#### Testo fornito:
▽

Il giudice per le udienze preliminari ha preso in esame il caso, che rivela come un commerciante di via Epomeo sia stato costretto a pagare fino a 15mila euro in diverse rate sotto minaccia. Queste pratiche estorsive non sono isolate, ma parte di una strategia di radicamento criminale che ha visto i cittadini, indicati come vittime dalla Direzione Distrettuale Antimafia (Dda) di Napoli, sottomessi a tassi usurari e pressioni continue.

La nota più triste di questa vicenda è l’assenza in aula delle presunte vittime, i “cittadini innocenti” che hanno subito intimidazioni e minacce. Questo silenzio è indicativo dell’atmosfera di paura che regna in alcune aree di Napoli, dove l’omertà sembra ancora prevalere. Nonostante la gravità delle accuse, nessuna delle vittime ha voluto presentarsi per rivendicare il proprio status di parte offesa.

△

#### Dati registrati:
▽

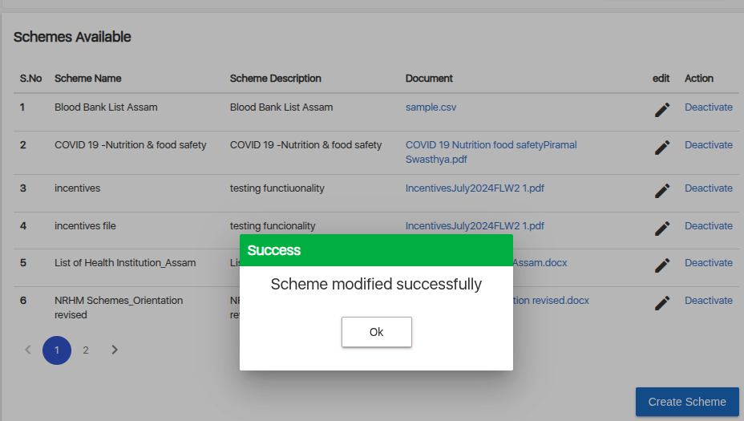Deactivate the incentives file scheme
Image resolution: width=744 pixels, height=421 pixels.
pyautogui.click(x=708, y=226)
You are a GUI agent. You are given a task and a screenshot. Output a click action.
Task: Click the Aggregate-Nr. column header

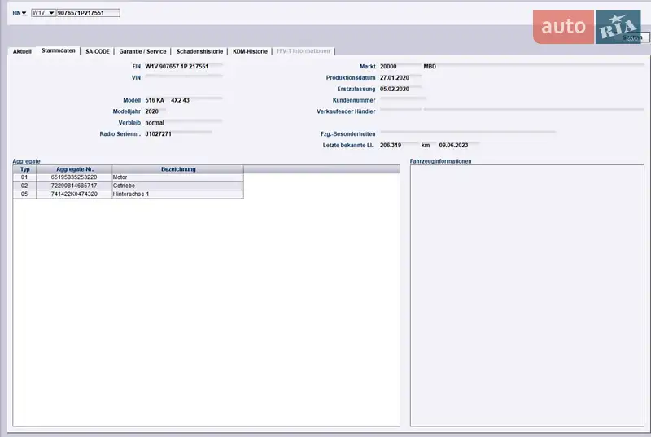(74, 169)
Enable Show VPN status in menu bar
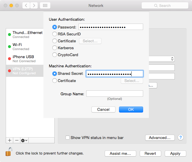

△

#### Cosa fare:
Riporta tutto il testo sull'estorsione, da "Il giudice per" giù fino a "di parte offesa.". L'elenco non ha niente a che fare con il testo.

#### Ecco il risultato:
Il giudice per le udienze preliminari ha preso in esame il caso, che rivela come un commerciante di via Epomeo sia stato costretto a pagare fino a 15mila euro in diverse rate sotto minaccia. Queste pratiche estorsive non sono isolate, ma parte di una strategia di radicamento criminale che ha visto i cittadini, indicati come vittime dalla Direzione Distrettuale Antimafia (Dda) di Napoli, sottomessi a tassi usurari e pressioni continue.

La nota più triste di questa vicenda è l’assenza in aula delle presunte vittime, i “cittadini innocenti” che hanno subito intimidazioni e minacce. Questo silenzio è indicativo dell’atmosfera di paura che regna in alcune aree di Napoli, dove l’omertà sembra ancora prevalere. Nonostante la gravità delle accuse, nessuna delle vittime ha voluto presentarsi per rivendicare il proprio status di parte offesa.